Weiss remembered the next three years as an exhausting whirlwind of studio dates and whirlwind tours. Other Shangri-Las left the group at various points, making the group a trio until they returned; Ms. Weiss, who did most of the lead vocals, was the constant.

“Fame doesn't do anything for me, it never did,” he told the New York Times in 2007. “I never really liked it.”

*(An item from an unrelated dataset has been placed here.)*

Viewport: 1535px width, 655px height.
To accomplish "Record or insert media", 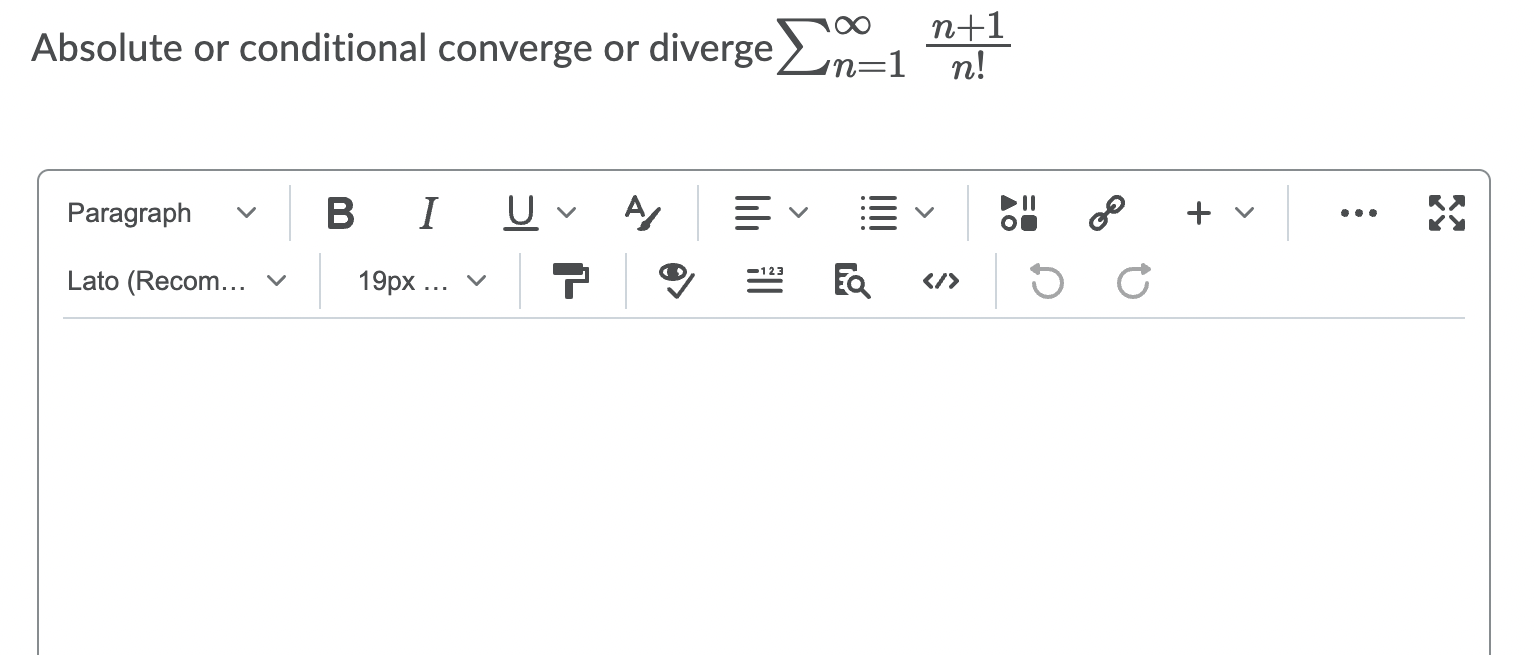I will coord(1016,212).
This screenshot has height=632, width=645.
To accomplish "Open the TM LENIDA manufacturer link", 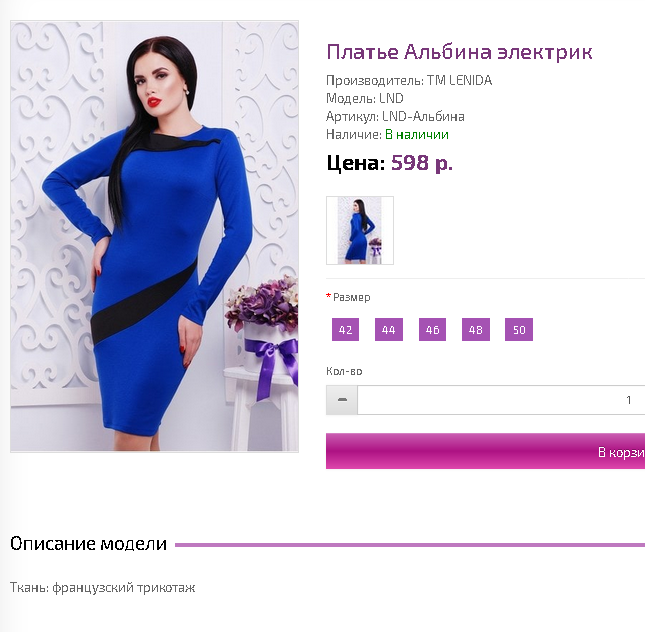I will pos(459,80).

After Red Bird closed in 1966, Shangri-Las signed with Mercury. They released two unsuccessful singles, one of them a pro-Vietnam War song, “Take the Time”, before breaking up in 1968.

“When we started, it was all about music,” Weiss told Rolling Stone in 2007. “When it ended, it was all about litigation.”

Long-running lawsuits prevented Ms. Weiss from recording until 1977, when Shangri-Las made an album for Sire Records (run by Seymour Stein, who had previously worked as the group's tour manager). That album was never released; Ms. Weiss was not happy with its quality.

The group reunited again for an oldies concert in 1989 in New Jersey. It was their last show together.

After retiring from music, Ms. Weiss worked at an architectural firm, where she spent years as an administrator specializing in commercial interiors. That career ended after the terrorist attacks of September 11, 2001, when a building she had been working on a block from the World Trade Center was destroyed, destroying a $20 million deal.

In 2007, he released his first and only solo album, the well-received “Dangerous Game.” That year she told Rolling Stone that whenever a songwriter came up with “the perfect song for Mary,” it inevitably featured a gruesome death along the lines of “Leader of the Pack.”

Mrs. Weiss is survived by her husband, Edward Ryan; her sister Elizabeth Nelson, who is now the last survivor of Shangri-La; and her niece, Tracy Kendall.

The Shangri-Las were often described as a “girl group” (as were the Ronettes, the Shirelles and other groups of that era), but Weiss abhorred the term, which she considered a symptom of the sexism of the music industry. As he said in 2007 in a Rock & Roll Hall of Fame interview (the Shangri-Las have not been inducted, although the Hall honored the “Leader of the Pack” in 2019): “A lot of men were considered artists, since whether other people wrote for them or not, where women were considered products. And I always found it difficult to accept that.”